We are trying desperately to teach Adrianna to listen more when people are talking and not interrupt. Her new thing to get us to pay attention is to say quite loudly, "Hoo, hoo parents, I'm talking to you!". It is very difficult not to laugh and still teach her about respecting other people.
She also has been asking the ever famous "Why" to EVERYTHING! I'm sure all you parents of pre-school age kids understand! It is even to the most mundane things like "Go get dressed", "Why?". Part of it is habit and sometimes she really does want to know "why"!
She is a very thoughtful little girl despite the annoying habits little ones sometimes have! I hurt my back last week and she kept rubbing it and saying "It's okay mama, dry your tears". She even prayed for me on her own before one of our meals! She is always looking out for her sister by making sure the basement door is closed and that Eliza doesn't have anything in her mouth that's not supposed to be there! She is such a great helper. I am so excited to make her aware of her tender heart and someday help lead her to the Lord!

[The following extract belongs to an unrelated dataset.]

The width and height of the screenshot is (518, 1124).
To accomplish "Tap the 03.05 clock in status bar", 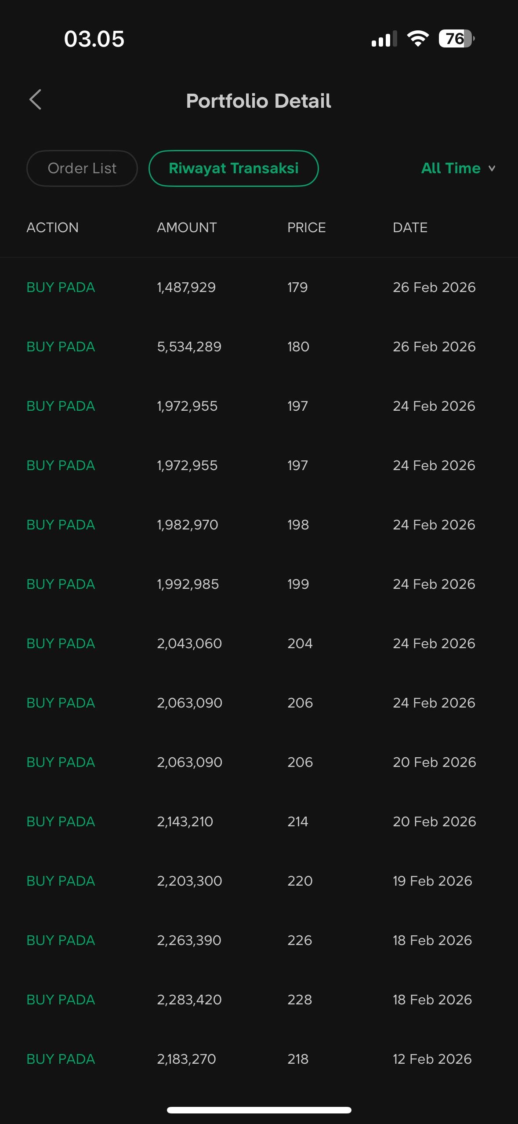I will [94, 39].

I am learning a lot about walking in the Spirit lately. God is preparing my heart for something, I just don't know what yet! One of the things Beth Moore has said in our study is that sometimes things are caught and something they are taught. I sometimes get so focused on teaching that I forget about how my attitude during the day is affecting my girls. I see my frustration come out with Adrianna towards Eliza. She'll point her finger at Eliza and say "Don't do that sweetie"! When I am in a "down" mood, I see that in my girls and how they act during the day. I really have to pray each day that the Spirit is leading me and not my own self. I also need to live beyond myself! I am so selfish sometimes with my time and my thoughts that I try and live life through my own strength. Living beyond myself is allowing Christ help me do anything! To help me get through the routine of each day with his strength and grace. To not worry about how "I'm" going to handle something or do something. I know this is going to be a lifelong challenge and it has been so humbling to be made more aware of my own weakness without Christ.
I am trying to see things through my girl's eyes and be blessed by their lives instead of frustrated all the time. Parenting is quite a hard thing! It is very hard to sacrifice and give up things but I wouldn't change it for anything!
Eliza is going to be a strong one! She is pretty happy most of the time except when she wants something. She thinks everything is fun and silly and doesn't seem to be affected by the words "no touch"! She will not leave the CD player alone and now she won't leave the blinds alone!
I was standing right next to her when I told her "no touch" to the blinds so she moved farther down the window so she could touch them without me near her!
She also loves to try and stand up in her high chair. We have started strapping her in, but you can imagine how well that goes over! She does not like to be confined!
She is going to be our happy, strong, independent child! She also does not like her sister touching her car seat in the car. She screams the whole time Adrianna has her hand on it!
She does play pretty well by herself, but she also loves books, stacking cups, and babies. When she was a few months old, I remember her being so happy and smiley. She still is, but now we have added the strong will!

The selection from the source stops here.